There are no restrictions on the use of a class declared as Public.
A Private class is accessible only within its “declaration context” including any nested entities. A nested procedure is an example of a nested entity. A Public variable in a Private class is accessible from inside the class, but not from outside that class.
Protected means that elements are accessible only from within their own class or from a derived class. Protected can also be used with the Friend keyword. When they’re used together, elements are accessible from the same assembly, from their own class, and from any derived classes.
Friend access means that elements are accessible only within the program. Friend is the default access modifer for any class that does not have a modifier.
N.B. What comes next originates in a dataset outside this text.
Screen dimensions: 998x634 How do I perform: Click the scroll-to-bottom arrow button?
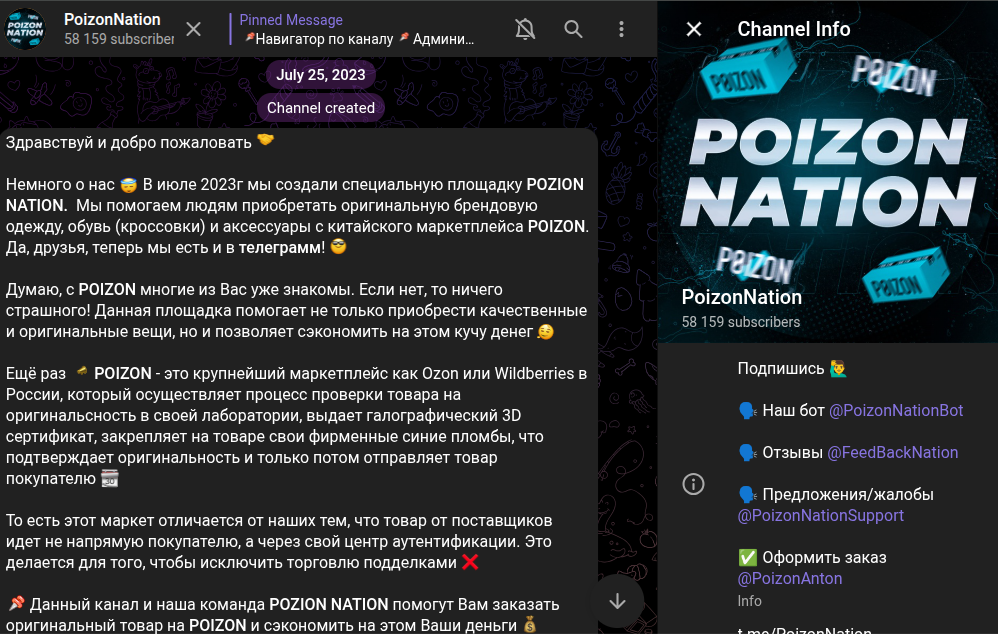coord(616,601)
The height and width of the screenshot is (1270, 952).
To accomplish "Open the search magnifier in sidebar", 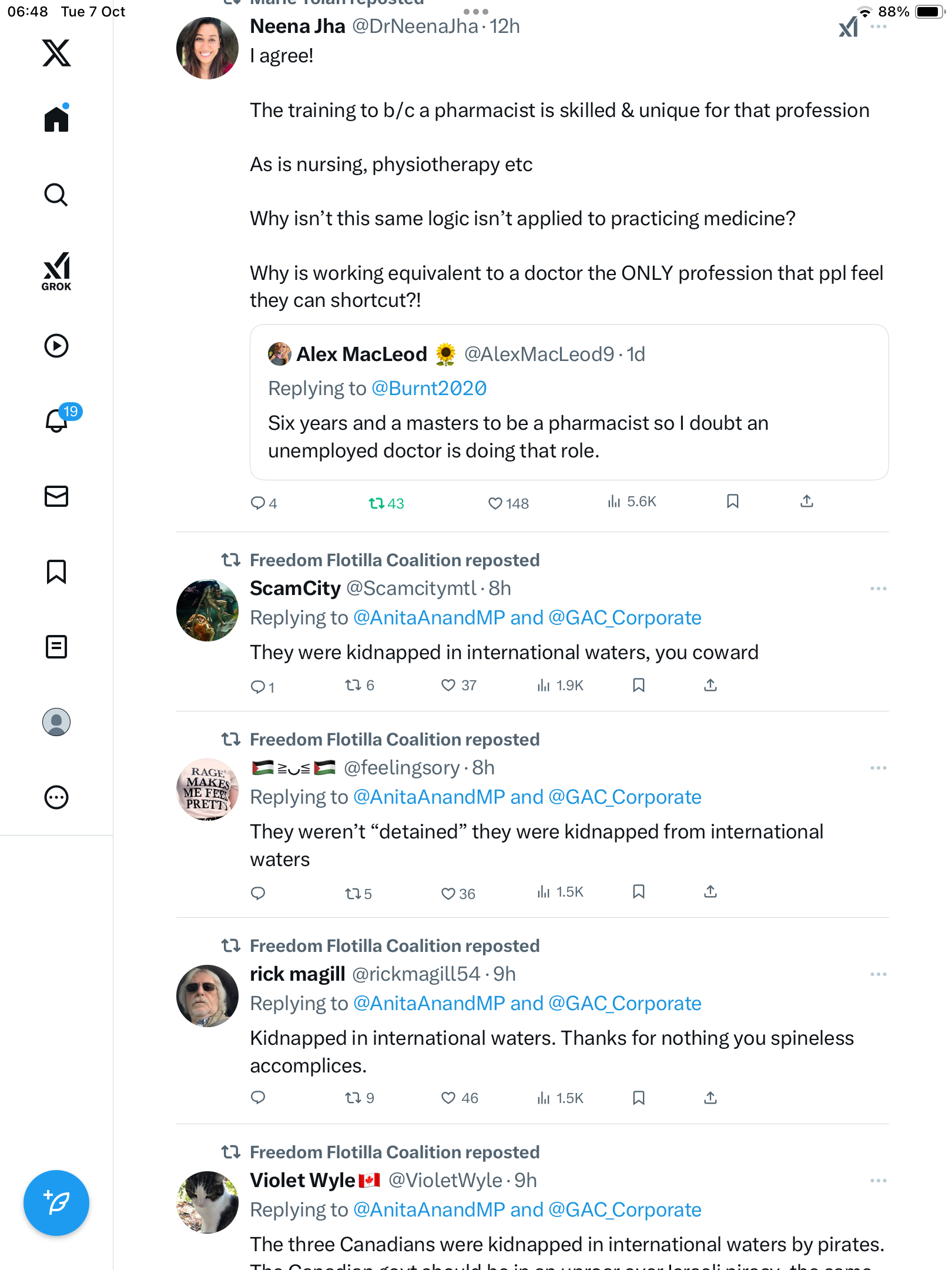I will pyautogui.click(x=56, y=195).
The keyword Shadows means that when a member of a derived class has the same name as a member of the same type in the base class, then the member in the derived class entirely replaces all variations of the method from the base class, leaving the derived class with only a single version of the method, that is, the one created in the derived class. Shadows does not extend an interface, but rather replaces existing methods. In addition, Shadows allows a member type to “override” any other member type. Thus, for example, a method can “override” a property. Keep in mind that the Shadows keyword is not required, since Shadows is the default. But if you leave it off, the compiler will warn that the method is being shadowed, not overloaded.
MustInherit means that the class cannot be instantiated (DerivedObjAs New BaseObj) but rather must be inherited. See this article for more information.
NotInheritable means that the class cannot be inherited (DerivedObjInherits BaseObj) but rather must be instantiated. See this article for more information.
The current class Inherits the attributes, fields, properties, methods, and events from another class. In other words, it’s as though the base class is part of your program.
Specifies one or more interfaces, or interface members, that will be implemented in the class.
An Interface is similar to a class, but there is no implementation code, only the properties, methods, and events that classes can implement. This gives developers the flexibility to seperate definitions from implementation and allows future changes to be made without recoding everything.